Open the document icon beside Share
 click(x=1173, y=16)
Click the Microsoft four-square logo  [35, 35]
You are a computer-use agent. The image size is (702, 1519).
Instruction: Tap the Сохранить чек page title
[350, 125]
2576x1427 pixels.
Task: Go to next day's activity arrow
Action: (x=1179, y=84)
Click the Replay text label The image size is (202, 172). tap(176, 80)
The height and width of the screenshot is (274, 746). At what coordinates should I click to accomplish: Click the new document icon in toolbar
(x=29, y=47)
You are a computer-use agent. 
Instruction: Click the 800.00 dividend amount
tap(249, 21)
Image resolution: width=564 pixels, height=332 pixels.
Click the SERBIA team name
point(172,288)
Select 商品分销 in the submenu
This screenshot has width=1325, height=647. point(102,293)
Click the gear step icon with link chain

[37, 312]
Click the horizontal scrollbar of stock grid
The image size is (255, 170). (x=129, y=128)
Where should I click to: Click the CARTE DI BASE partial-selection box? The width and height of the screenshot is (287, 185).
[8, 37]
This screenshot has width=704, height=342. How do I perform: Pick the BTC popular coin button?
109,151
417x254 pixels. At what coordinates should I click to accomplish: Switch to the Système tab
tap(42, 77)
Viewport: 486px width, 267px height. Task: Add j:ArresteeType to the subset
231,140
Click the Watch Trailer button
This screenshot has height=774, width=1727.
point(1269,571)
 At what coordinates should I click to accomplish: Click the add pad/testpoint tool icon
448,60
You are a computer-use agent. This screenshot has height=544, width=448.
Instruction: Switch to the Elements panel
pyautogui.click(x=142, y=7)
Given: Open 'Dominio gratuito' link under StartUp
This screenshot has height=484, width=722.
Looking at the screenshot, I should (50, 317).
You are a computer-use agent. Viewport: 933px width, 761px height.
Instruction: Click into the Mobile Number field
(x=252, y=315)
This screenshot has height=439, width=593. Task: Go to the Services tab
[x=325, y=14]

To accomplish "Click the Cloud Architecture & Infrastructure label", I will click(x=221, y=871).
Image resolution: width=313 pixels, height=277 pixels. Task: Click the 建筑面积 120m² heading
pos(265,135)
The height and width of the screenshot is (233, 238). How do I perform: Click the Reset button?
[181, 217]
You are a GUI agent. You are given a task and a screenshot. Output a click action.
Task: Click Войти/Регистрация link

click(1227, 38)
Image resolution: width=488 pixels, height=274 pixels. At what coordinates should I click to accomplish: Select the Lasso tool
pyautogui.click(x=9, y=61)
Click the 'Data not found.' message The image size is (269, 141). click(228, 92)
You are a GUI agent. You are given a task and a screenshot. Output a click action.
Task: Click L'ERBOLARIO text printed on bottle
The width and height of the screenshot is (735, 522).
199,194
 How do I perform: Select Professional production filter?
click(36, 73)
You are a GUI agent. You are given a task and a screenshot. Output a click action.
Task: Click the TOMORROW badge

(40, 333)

——————————

BRIEF:
Send back exactly the lines from the line with "The width and height of the screenshot is (735, 522)." through the end of the records.

RESPONSE TO THIS TASK:
The width and height of the screenshot is (735, 522).
199,194
 How do I perform: Select Professional production filter?
click(36, 73)
You are a GUI agent. You are given a task and a screenshot. Output a click action.
Task: Click the TOMORROW badge

(40, 333)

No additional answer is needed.